ALONG with the likes of William S Burrough’s Naked Lunch and Yann Martel’s Life of Pi, JG Ballard’s 1975 satirical dystopian novel High-Rise was considered positively unfilmable.
But after many unsuccessful attempts over the years, the singular directorial voice of Ben Wheatley (Kill List, Sightseers) –armed with wife Amy Jump’s adapted screenplay has brought the confined and crazed world to life on screen.
The film centres on Dr Robert Laing (a particularly suave Tom Hiddleston) who is seduced into living in a deluxe high-rise apartment building designed by enigmatic architect Anthony Royal (Jeremy Irons) in which the higher you go, the more privileged the residents.
The people on the bottom live in the equivalent of council estate conditions, while the well-off enjoy luxury penthouse living up above. This includes Charlotte (Sienna Miller), Laing’s alluring neighbour who lives comfortably with her son on the 25th floor, and Richard and Helen (Luke Evens and Elisabeth Moss), a couple struggling to get by many floors below.
As pressures mount over the floor-by-floor class distinctions including the pertinent question of why everyone isn’t getting their fair share of the power – a steadily increasing state of madness takes grip of the eclectic set of residents until things get really out of control.
It’s basically a study of a society in microcosm, with a pressure cooker plot progressively boiling with chaotic eruption ever on the horizon. Things finally kick into overdrive, resulting in everything from looting of the on-site supermarket to eating dogs as a result of the food supply running dry.
While this turning point gives Wheatley the chance to really show off his capability as a director of visually distinct cinema – his use of space and framing within the pristinely designed apartments and residential meeting places is particularly effective – this opening of the floodgates feels altogether clunky and rushed.

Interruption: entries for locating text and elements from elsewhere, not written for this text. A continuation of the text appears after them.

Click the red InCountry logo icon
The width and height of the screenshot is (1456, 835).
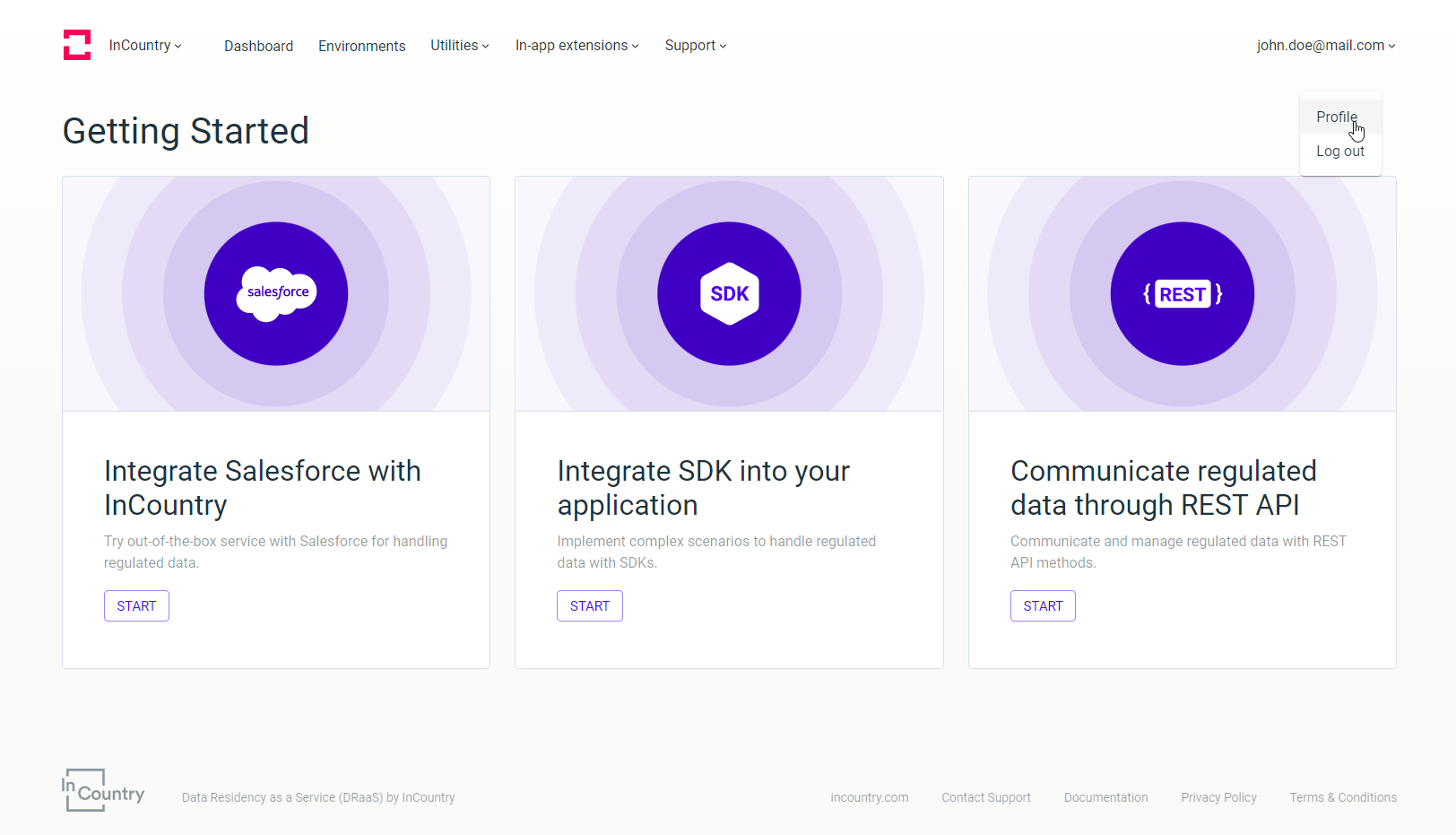pyautogui.click(x=77, y=45)
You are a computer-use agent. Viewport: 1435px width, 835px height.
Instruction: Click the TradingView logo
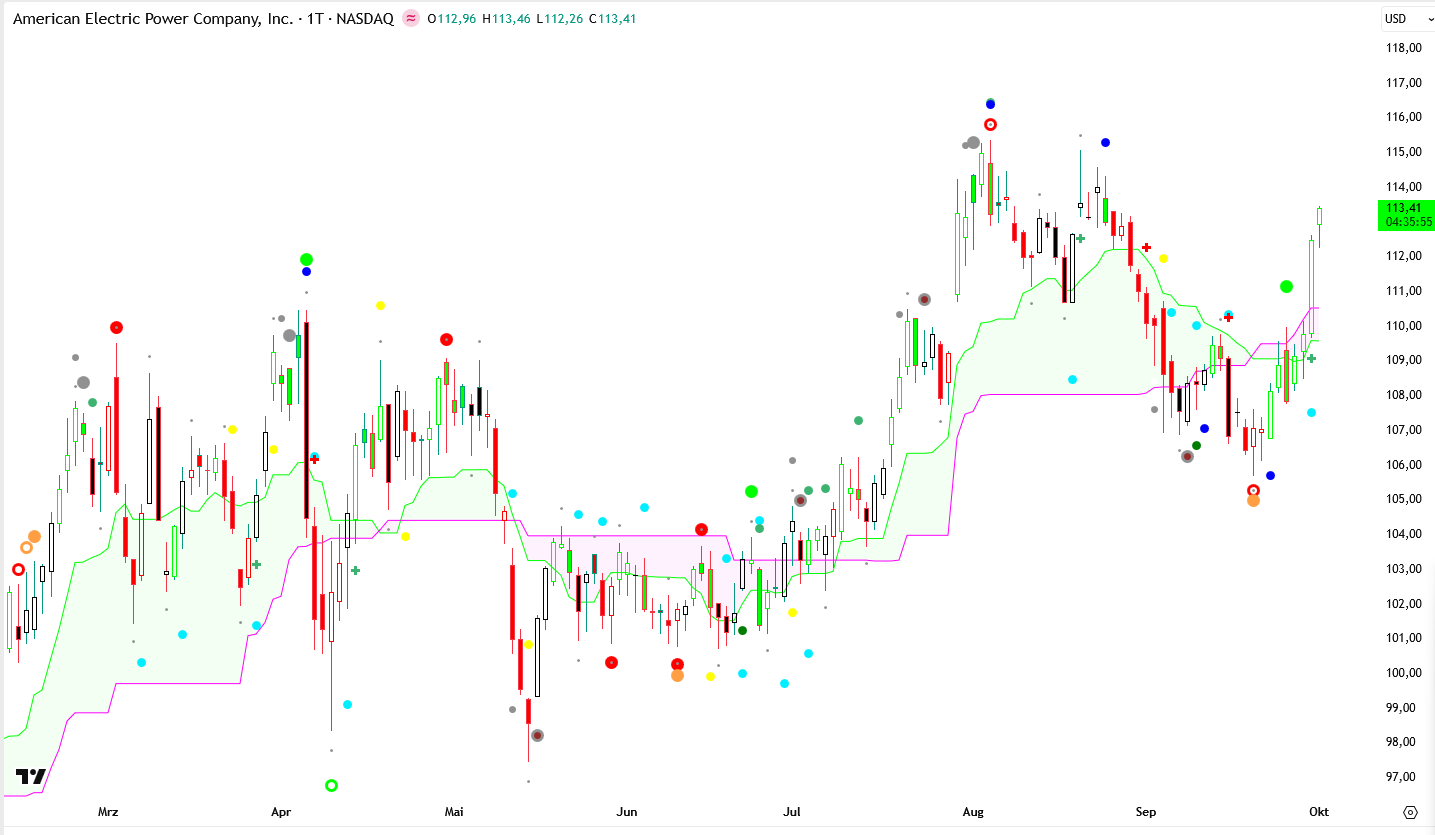point(31,777)
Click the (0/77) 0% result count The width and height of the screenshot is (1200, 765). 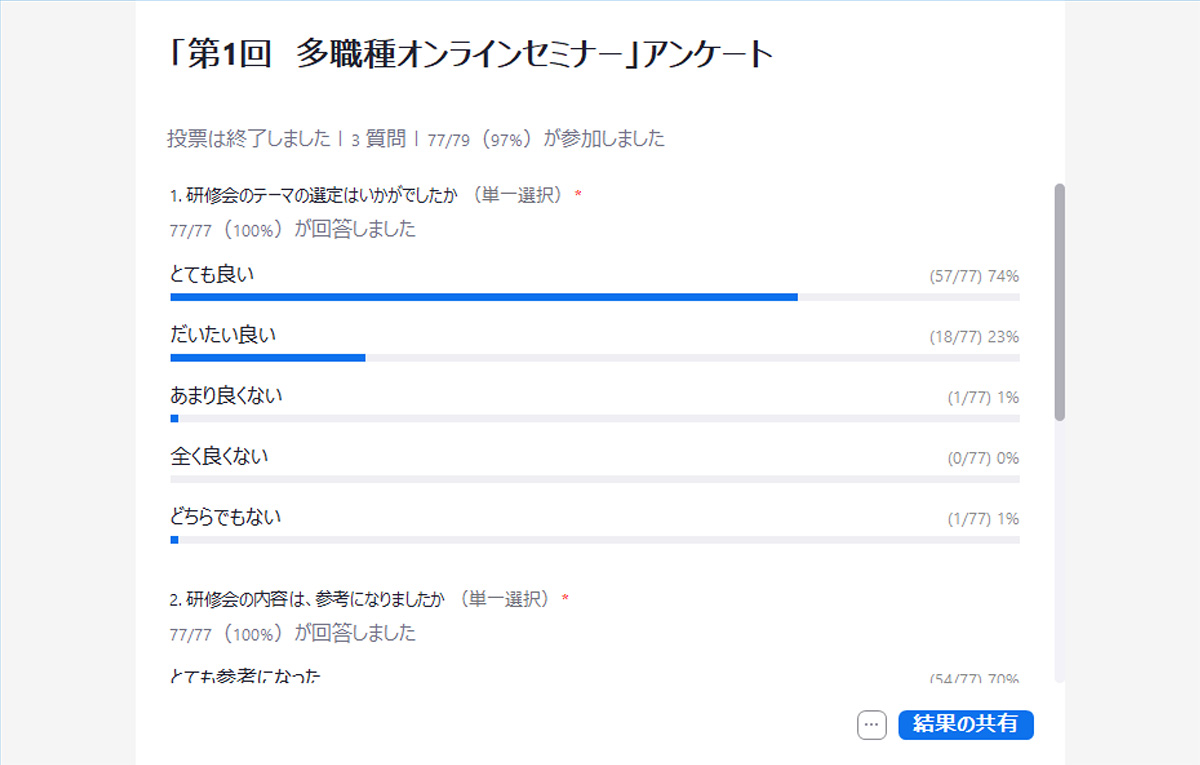pyautogui.click(x=982, y=458)

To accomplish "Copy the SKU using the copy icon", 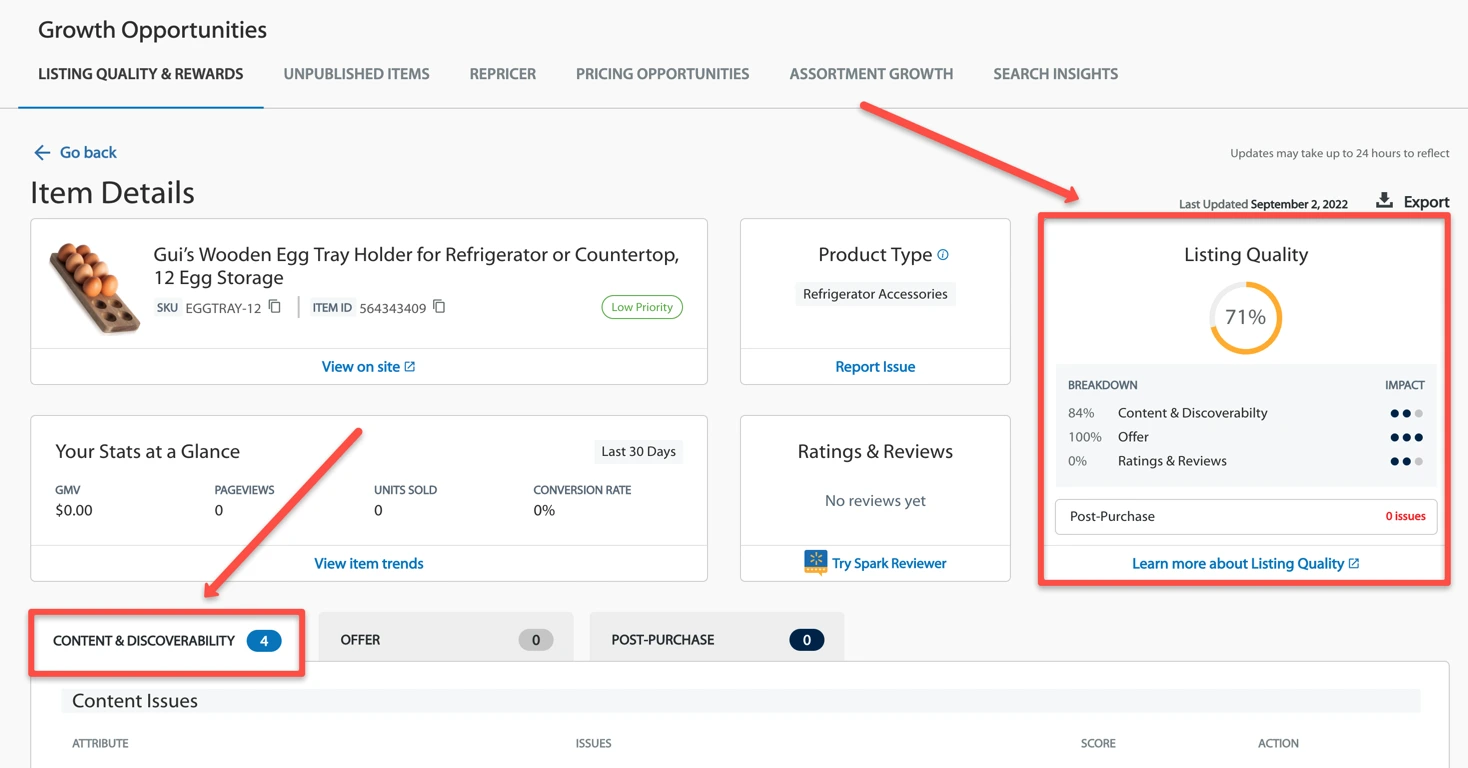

It’s certainly a neat idea in principle – or, indeed, in the original novel to not offer up any sort of solid explanation for why exactly the people lose all grip on morals, manners and, seemingly, sanity.
But it nonetheless feels dramatically unsatisfying here with the film, ironically, losing a lot of its staying power once things go from a downward spiral to completely without restraint.
Its sense of mental isolation is keenly observed but the same can’t be said for the physical; why, for example, can’t people just leave to go and get more supplies? They’re not trapped – as evidenced by Dr Laing still regularly going to work – except perhaps by the principle that this place should forever remain their rightful domicile.
We’re also subjected to an increasingly muddled approach to the storytelling, flitting between what this character and that character are getting up to so that it feels frustratingly scattershot rather than intentionally frenzied. It’s this sense of confusion and scrambled plotting that stops it completely functioning from top to bottom as a piece of effective cinema.
High-Rise is a confounding beast of a film, with so much at play outright that it overwhelms just as much as it entices – like a mouth sore that would heal if only you could stop tonguing it. But though it may not entirely hang together, there’s still much to intrigue and chew over in this enclosed world of stylised madness.